== FRAGMENTO SELECCIONADO

Sábado, 24/Abr/2010 Gregorio Morán La Vanguardia

Es terrible cómo se van muriendo las palabras. Algunas palabras que fueron nuestras y

de pronto van desapareciendo de nuestro mundo y se van quedando ahí, arrinconadas.

Hace ya muchos años, y aquí mismo, dediqué una necrológica a las entrañables

palabras que habían pasado a mejor vida. Nunca pensé que lo mismo podía ocurrir con

los nombres. Gentes que fueron mucho para nosotros, de esos que podrían tener su

apellido grabado en el muro de los historiadores, ese Muro de las Lamentaciones para

generaciones olvidadizas. Y resulta que no, que los nombres se mueren igual que

algunas palabras, y que además es por lo mismo, porque su tiempo pasó y ellos mismos

no quisieron ejercer la indignidad de molestar, esa grosería al uso de redactores de

memorias, ególatras sin gracia ni gracejo.

Pero es verdad, los nombres que han hecho historia desaparecen como algunas

antiguas palabras. De no pronunciarse se olvidan, y al final, cuando mueren de verdad,

apenas si les echan una necrológica, casi siempre torpe y desvaída, redactada por gente

carente de todo, incluso de oficio y curiosidad intelectual. Y así resulta que acabo de

enterarme de que murió Carlos Franqui, y como llevo tiempo fuera de España y soy un

internauta incompetente no acierto a comprobarlo en toda su magnitud. ¿De verdad se

murió Carlos Franqui? ¿Y nadie le dedicó un artículo? ¡Pero si él fue motivo de páginas

enteras durante años, dándole vueltas a Camilo, a Ernesto, a Fidel, a los doce de la

revolución cubana! Fue el primero, que yo recuerde, que nos acercó a las claves que no

queríamos ver. El primero en ser acusado de gusano y agente de la CIA, ahora que todo

el mundo es tan lúcido como desvergonzado, y hasta el poeta manchego Félix Grande

marca sus distancias con Julio Cortázar. ¡Tiempo de jetas e impostores! De los

supervivientes será el reino de la historia.

====
== DATOS

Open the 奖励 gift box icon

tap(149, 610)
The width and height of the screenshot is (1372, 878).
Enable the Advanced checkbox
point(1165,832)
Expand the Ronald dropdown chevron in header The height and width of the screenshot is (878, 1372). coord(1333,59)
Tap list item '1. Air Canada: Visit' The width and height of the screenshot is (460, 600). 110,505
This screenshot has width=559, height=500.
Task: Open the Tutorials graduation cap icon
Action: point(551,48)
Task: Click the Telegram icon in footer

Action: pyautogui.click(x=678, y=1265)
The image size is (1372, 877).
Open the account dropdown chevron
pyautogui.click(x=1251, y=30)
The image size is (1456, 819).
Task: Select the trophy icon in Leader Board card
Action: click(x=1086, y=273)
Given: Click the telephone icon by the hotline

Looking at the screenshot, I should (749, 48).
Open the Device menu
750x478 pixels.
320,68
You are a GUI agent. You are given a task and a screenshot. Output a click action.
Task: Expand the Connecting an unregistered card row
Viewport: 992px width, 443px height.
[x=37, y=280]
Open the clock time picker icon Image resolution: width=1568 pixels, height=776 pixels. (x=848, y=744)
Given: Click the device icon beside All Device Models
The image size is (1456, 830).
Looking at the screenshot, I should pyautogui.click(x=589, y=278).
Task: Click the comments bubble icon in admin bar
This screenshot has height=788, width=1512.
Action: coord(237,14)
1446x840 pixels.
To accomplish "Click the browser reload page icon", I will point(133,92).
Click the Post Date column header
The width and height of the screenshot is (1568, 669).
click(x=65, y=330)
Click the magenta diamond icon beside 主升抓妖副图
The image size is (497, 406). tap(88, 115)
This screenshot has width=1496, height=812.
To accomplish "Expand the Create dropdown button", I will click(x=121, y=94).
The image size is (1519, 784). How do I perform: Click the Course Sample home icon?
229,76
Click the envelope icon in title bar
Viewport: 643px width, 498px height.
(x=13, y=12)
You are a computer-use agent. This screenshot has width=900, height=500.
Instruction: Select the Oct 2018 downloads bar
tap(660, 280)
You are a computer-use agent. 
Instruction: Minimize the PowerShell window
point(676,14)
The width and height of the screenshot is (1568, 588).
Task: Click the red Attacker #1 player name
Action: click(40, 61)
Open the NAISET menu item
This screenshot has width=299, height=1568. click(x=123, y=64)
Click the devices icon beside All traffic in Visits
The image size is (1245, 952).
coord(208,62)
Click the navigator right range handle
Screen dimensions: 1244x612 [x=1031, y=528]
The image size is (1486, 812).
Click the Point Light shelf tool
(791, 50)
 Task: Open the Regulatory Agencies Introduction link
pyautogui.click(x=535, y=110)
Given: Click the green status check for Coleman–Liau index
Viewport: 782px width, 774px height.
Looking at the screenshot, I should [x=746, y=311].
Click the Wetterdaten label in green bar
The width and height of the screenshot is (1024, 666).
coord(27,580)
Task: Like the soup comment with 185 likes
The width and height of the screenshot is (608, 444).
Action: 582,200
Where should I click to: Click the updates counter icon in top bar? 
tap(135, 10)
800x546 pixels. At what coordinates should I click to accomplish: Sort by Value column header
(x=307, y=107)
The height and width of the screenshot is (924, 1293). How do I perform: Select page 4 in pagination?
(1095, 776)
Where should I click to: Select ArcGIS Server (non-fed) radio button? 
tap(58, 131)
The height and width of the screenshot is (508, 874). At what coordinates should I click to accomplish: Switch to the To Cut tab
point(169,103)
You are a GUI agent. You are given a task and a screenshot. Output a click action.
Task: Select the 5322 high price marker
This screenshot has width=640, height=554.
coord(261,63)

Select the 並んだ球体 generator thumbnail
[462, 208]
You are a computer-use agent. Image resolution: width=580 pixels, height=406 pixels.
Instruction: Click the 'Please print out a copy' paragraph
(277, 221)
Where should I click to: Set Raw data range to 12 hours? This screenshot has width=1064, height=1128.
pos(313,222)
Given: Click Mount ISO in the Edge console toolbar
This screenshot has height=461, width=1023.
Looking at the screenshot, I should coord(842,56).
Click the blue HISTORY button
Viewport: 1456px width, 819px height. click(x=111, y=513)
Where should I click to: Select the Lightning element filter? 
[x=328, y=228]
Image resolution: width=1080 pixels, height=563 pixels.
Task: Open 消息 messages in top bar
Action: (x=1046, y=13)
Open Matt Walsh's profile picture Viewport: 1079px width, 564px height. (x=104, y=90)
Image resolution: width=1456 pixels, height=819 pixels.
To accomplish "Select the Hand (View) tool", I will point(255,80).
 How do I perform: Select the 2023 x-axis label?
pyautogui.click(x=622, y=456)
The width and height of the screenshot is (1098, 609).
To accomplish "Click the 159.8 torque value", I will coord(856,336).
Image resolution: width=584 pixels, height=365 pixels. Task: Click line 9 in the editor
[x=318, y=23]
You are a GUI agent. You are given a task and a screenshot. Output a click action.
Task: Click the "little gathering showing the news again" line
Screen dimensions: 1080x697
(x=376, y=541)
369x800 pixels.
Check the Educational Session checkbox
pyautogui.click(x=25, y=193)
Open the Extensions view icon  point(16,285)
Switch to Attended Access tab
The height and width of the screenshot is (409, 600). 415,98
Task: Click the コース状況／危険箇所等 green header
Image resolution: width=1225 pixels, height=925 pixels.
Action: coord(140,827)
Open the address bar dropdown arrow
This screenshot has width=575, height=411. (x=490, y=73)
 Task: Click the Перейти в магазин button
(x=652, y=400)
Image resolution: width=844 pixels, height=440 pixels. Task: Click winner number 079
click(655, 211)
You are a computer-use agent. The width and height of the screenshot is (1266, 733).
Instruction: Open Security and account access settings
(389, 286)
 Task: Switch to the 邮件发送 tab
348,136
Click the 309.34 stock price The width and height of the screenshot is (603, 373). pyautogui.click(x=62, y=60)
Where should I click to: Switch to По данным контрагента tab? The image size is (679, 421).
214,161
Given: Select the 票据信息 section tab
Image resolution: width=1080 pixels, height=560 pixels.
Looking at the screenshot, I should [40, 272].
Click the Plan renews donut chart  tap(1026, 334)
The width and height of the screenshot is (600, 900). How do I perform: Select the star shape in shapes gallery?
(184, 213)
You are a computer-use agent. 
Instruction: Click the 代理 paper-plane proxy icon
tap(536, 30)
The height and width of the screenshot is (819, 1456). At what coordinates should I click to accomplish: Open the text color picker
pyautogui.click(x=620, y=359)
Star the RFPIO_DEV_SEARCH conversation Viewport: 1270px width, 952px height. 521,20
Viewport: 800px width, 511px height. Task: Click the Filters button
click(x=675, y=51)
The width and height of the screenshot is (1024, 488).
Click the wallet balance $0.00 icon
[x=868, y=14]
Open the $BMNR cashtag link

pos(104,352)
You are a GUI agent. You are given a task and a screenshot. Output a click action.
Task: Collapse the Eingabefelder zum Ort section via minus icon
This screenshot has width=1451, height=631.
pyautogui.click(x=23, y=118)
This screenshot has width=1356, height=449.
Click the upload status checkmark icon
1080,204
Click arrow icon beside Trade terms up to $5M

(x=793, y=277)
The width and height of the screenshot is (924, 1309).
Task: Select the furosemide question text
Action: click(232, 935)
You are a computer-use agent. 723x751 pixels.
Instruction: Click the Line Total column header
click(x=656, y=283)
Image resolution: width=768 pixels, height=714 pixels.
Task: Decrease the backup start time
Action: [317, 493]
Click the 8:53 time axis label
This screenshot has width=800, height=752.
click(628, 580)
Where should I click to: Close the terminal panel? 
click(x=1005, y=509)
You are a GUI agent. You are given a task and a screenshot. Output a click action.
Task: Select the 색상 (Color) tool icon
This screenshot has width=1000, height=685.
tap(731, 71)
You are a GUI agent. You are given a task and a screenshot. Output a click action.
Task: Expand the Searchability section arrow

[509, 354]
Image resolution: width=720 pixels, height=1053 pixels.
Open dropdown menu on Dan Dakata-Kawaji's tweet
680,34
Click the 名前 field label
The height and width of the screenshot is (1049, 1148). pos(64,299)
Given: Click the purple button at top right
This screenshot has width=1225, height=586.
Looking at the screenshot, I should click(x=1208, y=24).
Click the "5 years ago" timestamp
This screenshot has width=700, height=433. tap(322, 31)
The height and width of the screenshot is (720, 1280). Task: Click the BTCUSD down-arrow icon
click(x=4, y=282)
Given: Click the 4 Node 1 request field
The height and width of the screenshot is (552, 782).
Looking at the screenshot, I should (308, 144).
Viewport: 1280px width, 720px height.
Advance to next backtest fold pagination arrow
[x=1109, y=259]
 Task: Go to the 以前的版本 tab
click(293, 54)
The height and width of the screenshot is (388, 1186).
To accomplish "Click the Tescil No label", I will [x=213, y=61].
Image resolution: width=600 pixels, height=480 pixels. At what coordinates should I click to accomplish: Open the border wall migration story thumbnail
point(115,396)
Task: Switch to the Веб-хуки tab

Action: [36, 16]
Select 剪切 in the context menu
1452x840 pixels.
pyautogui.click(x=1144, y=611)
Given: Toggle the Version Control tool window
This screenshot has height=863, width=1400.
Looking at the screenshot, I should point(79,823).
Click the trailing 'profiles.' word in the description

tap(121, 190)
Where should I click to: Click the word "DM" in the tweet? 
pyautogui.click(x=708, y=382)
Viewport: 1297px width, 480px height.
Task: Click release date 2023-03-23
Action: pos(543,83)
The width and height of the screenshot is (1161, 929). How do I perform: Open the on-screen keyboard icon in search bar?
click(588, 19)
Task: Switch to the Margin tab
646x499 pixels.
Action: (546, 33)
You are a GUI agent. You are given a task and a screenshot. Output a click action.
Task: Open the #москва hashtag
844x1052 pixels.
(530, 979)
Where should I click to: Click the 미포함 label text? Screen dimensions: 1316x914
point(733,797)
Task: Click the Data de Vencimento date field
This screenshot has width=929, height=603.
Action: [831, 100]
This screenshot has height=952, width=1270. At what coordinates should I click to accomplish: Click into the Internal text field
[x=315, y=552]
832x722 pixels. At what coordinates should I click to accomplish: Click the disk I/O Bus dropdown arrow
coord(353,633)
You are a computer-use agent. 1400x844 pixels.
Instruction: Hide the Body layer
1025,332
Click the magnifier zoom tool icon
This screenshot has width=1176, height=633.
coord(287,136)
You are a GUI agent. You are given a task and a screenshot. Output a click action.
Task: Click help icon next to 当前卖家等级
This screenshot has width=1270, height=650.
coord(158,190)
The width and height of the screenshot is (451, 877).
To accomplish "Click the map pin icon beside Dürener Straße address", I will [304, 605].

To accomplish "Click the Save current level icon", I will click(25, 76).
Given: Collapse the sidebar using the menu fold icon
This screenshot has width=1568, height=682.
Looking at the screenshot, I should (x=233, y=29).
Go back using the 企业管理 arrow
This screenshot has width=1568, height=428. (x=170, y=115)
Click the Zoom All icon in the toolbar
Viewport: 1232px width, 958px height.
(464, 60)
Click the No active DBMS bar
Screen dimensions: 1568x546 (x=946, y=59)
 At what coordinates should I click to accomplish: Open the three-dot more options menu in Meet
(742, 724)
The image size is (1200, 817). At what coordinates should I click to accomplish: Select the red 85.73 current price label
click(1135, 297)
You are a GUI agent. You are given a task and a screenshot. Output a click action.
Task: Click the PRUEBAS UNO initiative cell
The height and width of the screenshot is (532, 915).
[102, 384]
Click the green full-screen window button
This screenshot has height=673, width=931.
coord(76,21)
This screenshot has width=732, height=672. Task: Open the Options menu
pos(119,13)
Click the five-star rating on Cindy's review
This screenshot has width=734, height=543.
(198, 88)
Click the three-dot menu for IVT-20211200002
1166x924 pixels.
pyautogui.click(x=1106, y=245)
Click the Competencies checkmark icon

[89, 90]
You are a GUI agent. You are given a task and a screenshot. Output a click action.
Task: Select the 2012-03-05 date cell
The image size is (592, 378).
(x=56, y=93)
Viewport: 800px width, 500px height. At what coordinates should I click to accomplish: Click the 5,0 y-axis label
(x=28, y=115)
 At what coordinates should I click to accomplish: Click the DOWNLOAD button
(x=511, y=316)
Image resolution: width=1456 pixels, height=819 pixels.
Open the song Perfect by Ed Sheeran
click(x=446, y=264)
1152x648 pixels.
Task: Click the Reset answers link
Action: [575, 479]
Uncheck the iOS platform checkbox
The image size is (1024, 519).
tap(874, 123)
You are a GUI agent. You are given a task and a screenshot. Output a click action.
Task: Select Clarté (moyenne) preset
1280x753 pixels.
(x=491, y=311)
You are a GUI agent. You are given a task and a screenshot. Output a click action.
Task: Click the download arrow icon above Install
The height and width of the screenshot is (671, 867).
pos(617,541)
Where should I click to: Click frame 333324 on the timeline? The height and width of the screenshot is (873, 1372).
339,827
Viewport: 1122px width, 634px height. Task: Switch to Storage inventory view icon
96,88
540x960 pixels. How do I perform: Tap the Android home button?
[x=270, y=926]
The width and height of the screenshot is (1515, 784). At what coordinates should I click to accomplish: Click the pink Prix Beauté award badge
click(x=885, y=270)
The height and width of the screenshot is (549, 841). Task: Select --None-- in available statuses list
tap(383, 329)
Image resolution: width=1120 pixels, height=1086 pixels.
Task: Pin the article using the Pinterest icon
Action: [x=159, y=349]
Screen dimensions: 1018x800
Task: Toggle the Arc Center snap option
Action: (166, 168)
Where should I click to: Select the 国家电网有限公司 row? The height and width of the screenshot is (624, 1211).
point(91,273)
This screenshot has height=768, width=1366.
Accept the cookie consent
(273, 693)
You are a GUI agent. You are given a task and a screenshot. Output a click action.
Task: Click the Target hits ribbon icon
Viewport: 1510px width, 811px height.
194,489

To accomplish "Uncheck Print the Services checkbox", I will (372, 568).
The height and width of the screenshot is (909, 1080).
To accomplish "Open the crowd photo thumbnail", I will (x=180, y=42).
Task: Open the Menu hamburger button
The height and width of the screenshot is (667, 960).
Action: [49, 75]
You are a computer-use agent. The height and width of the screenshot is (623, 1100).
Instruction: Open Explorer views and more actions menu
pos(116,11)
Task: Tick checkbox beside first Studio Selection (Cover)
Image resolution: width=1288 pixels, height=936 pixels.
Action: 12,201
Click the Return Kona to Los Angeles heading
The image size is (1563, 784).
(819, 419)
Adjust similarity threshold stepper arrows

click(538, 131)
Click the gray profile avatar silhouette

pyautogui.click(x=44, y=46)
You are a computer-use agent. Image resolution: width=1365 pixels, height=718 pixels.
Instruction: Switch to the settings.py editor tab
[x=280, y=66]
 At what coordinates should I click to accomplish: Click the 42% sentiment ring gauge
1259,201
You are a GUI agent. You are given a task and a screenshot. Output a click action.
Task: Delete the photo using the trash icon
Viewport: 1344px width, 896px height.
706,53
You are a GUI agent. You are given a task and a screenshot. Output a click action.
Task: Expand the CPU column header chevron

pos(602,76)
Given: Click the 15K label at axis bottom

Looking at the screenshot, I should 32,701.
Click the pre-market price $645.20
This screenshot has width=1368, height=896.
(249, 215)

====

** TAREAS PROPUESTAS **
1. Reproduce del fragmento el pasaje que empieza con "Sábado, 24/Abr/2010 Gregorio" y continúa hasta "quedando ahí, arrinconadas.".
2. Responde según el fragmento:
(a) ¿Qué se dedicó hace ya muchos años a las palabras que habían pasado a mejor vida?
(b) ¿De qué fue el primero en ser acusado Carlos Franqui?
(c) ¿De quién marca sus distancias el poeta manchego Félix Grande?
Para resolver estas tareas no se necesitan los datos.

** SOLUCIONES **
1.
Sábado, 24/Abr/2010 Gregorio Morán La Vanguardia

Es terrible cómo se van muriendo las palabras. Algunas palabras que fueron nuestras y

de pronto van desapareciendo de nuestro mundo y se van quedando ahí, arrinconadas.

2.
(a) Una necrológica.
(b) De gusano y agente de la CIA.
(c) De Julio Cortázar.